Eric identifies an important issue for high-frequency grids, like those of Vancouver, Los Angeles, Chicago, Portland's eastside, etc … The short diagonal trip may be not much faster than walking. Here's how he describes it, complete with clever 1980s-style computer graphics:
When discussing grids, it is important to think about trips like the following:
Start
|
| (1/4 mile)
|
|********(1 mile)************
A—————————-B
*****************************|
*****************************|
*****************************| (1 mile)
*****************************|
*****************************|
*****************************|
*****************************|
*****************************C—–Finish
*****************************(1/4 mile)***(please ignore the '*' – they exist only to make the vertical lines go in the proper place).
The grid's approach to this trip would be to walk to A, then take a bus to B, then take another bus to C, then walk to the end. However, since each bus segment is so short, even with frequent service, the waiting time still becomes a huge deal.
For example, if we assume that the buses each run every 15 minutes the expected travel time might look something like this:
Time =
5 minutes (walk to A)
+ (0-15) minutes (wait)
+ (5-10) minutes (ride bus to B)
+ (0-15) minutes (wait)
+ (5-10) minutes (ride bus C)
+ 5 minutes (walk to destination)
= (20-60) minutesThe average 40 minute travel time is just 3.75 miles per hour, equivalent to a brisk walk, while the worst-case travel time is a mere 2.5 miles per hour, equivalent to a slow walk.
With the slow speeds and huge travel-time uncertainty in the above calculations, before you even consider the possibility of bunching leading to 20-30 minute waits, if the goal is simply to get to the destination quickly and reliably, transit can't even compete with walking, let along with driving.
This relegates the use of transit for these trips to people can't walk or bike and also can't afford to drive or spend $10 on a taxi ride.
Trips like these are not edge cases. I make trips like this quite frequently.
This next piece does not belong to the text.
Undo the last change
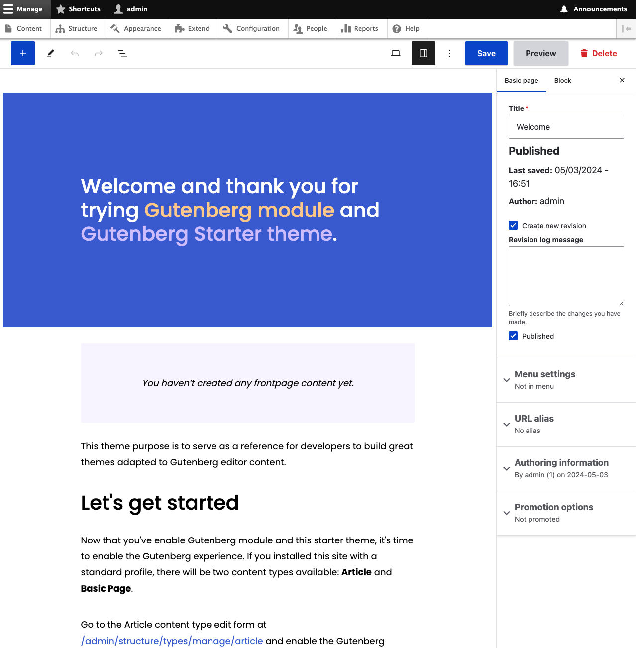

Usually, I end up either biking or jogging the entire way or walking half way and taking a one-seat ride for the other half.
My personal opinion is not that the poor handling of such trips is a failure of transit, but rather that there are certain types of trips that transit is optimized for and short L-shaped trips isn't one of them. Short L-shaped trips are simply better accomplished by some other means, such as walking, jogging, skateboarding, bicycling, or even riding a taxi, while longer trips, especially trips in a straight line, allow transit to work more efficiently.
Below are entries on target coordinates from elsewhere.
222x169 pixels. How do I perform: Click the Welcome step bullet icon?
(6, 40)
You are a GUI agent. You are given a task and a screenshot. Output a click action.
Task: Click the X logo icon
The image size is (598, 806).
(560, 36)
If anybody else has opinions on the matter, I look forward to hearing them!
Eric's point connects to a bunch of intersting issues:
- What other solution is there? Look at the overall mobility outcome from straight, fast, frequent lines in a grid pattern, and ask: OK, yes, this is not so convenient for the short diagonal, but what exactly can or should we do about that? In some cities, notably Los Angeles, you'll often find little circulators that serve some of these diagonals where there is a specific market for them, such as a link between two key local activity centers. But these are always going to be specialized because they are so much less efficient than the main grid lines.
- Note how much this outcome depends on the overall quality of the straight grid lines. Eric assumes they're pretty poor. In fact, the diagonal grid trip usually has a choice of two L-shaped paths ("over and down", or "down and over") so there's an opportunity to choose the better of these two, which will the the one that uses more frequent or faster services.
- Eric's assumptions are for a standard local-stop grid. Frequencies are assumed to be never better than 15 minutes, and travel speed, for example, is 5-10 min to go a mile, an average speed of only 6-12 mi/hr. Some urban lines are down in this range, but such performance should be considered a problem in urgent need of attention. Stop spacing and a range of minor infrastructure can have large impacts, and will yield benefits that are much greater than you'll get by dissipating your service over countless little diagonal shuttles. So there's much that can be done to improve the short-diagonal problem simply by focusing improvements on the grid lines.
In short, I agree with Eric's conclusion. Because I tend to live in urban places where most of my trips are short, I encounter the short diagonal problem all the time. It's a drag, but I deal with it because I'm pretty sure that it's geometrically impossible to "solve," except by undermining far larger benefits of a network that serves the whole city, and that moves fast enough to compete with cars, not with walking.